Using the passage on Dr Chang, answer the following:
1. Of which university is Dr Chang a professor emeritus?
2. What does Dr Chang say India's ministry of external affairs suffers from?
3. According to what MEA officials told Dr Chang, what was the total of China's relief help?

Extracted text

· · · · · · ·

However, Dr Chang, who is also a professor emeritus of Pennsylvania State University in the US, attributes this state of affairs to “the imprudent behaviour” on the part of the ministry of external affairs (MEA), saying that Prime Minister Vajpayee and Indian people would have never approved of what was done to him, had they been informed about the matter. “India’s ministry of external affairs suffers from Sino-phobia. No wonder why the Chinese do not take Indians seriously”, he says, adding “MEA officials told me that such a huge amount of relief material, that, too, from a single private organisation in Taiwan, will anger China whose total relief-help was of only 60,000 US dollars”.

· · · · · · ·

Data provided
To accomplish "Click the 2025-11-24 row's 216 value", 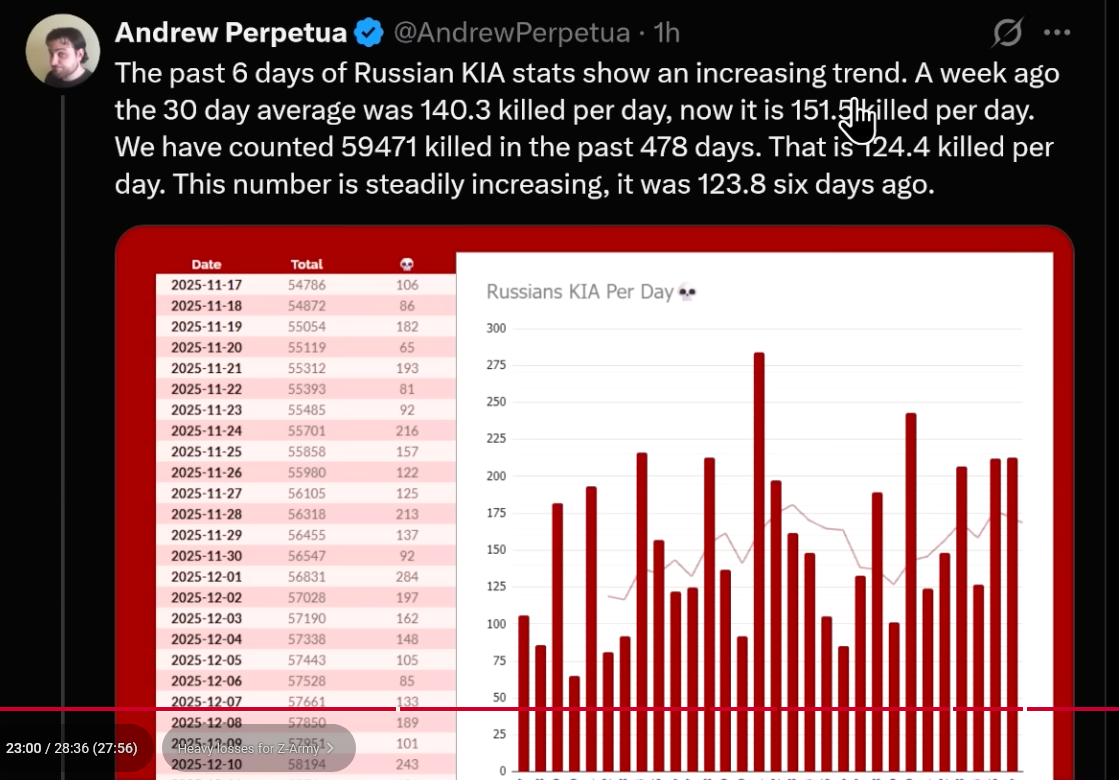I will click(x=406, y=431).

· · · · · · ·

Answer to the exercise
1. Pennsylvania State University
2. Sino-phobia
3. 60,000 US dollars